Would you transcribe word for word every line from the one containing "Where should I click to: Open" to the end of the data, both ends included, and leave out the rest?

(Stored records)
■ ■ ■ ■ ■ ■ ■

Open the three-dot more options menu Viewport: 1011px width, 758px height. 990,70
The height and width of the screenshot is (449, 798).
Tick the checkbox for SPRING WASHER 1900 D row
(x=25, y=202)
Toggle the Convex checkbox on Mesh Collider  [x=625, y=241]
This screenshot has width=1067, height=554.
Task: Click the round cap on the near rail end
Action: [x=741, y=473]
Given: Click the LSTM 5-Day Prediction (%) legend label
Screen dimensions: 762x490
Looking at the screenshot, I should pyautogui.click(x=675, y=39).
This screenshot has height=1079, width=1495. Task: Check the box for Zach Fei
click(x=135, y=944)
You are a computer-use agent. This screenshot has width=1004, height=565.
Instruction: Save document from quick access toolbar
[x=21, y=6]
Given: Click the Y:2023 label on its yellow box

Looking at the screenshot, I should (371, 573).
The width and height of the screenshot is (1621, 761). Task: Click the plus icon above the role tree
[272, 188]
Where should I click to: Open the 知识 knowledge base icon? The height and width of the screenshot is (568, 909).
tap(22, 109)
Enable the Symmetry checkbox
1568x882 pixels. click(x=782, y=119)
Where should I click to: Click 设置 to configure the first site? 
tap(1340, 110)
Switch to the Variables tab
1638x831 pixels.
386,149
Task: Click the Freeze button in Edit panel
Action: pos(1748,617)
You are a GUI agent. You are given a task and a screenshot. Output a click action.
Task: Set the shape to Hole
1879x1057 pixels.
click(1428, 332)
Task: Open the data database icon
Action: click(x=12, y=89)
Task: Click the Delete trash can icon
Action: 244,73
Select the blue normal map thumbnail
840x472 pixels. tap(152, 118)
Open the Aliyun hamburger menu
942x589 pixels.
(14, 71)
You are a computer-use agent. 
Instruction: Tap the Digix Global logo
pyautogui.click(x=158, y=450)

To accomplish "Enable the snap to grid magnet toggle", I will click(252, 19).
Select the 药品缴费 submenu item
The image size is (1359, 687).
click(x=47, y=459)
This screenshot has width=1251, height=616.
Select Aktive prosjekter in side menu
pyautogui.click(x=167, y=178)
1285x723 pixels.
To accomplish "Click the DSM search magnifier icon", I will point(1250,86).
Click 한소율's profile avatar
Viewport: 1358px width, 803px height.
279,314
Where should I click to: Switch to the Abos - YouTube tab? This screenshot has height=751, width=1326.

■ ■ ■ ■ ■ ■ ■

- [Output]:
Where should I click to: Open the 知识 knowledge base icon? The height and width of the screenshot is (568, 909).
tap(22, 109)
Enable the Symmetry checkbox
1568x882 pixels. click(x=782, y=119)
Where should I click to: Click 设置 to configure the first site? 
tap(1340, 110)
Switch to the Variables tab
1638x831 pixels.
386,149
Task: Click the Freeze button in Edit panel
Action: pos(1748,617)
You are a GUI agent. You are given a task and a screenshot. Output a click action.
Task: Set the shape to Hole
1879x1057 pixels.
click(1428, 332)
Task: Open the data database icon
Action: click(x=12, y=89)
Task: Click the Delete trash can icon
Action: 244,73
Select the blue normal map thumbnail
840x472 pixels. tap(152, 118)
Open the Aliyun hamburger menu
942x589 pixels.
(14, 71)
You are a computer-use agent. 
Instruction: Tap the Digix Global logo
pyautogui.click(x=158, y=450)

To accomplish "Enable the snap to grid magnet toggle", I will click(252, 19).
Select the 药品缴费 submenu item
The image size is (1359, 687).
click(x=47, y=459)
This screenshot has width=1251, height=616.
Select Aktive prosjekter in side menu
pyautogui.click(x=167, y=178)
1285x723 pixels.
To accomplish "Click the DSM search magnifier icon", I will point(1250,86).
Click 한소율's profile avatar
Viewport: 1358px width, 803px height.
279,314
Where should I click to: Switch to the Abos - YouTube tab? This screenshot has height=751, width=1326.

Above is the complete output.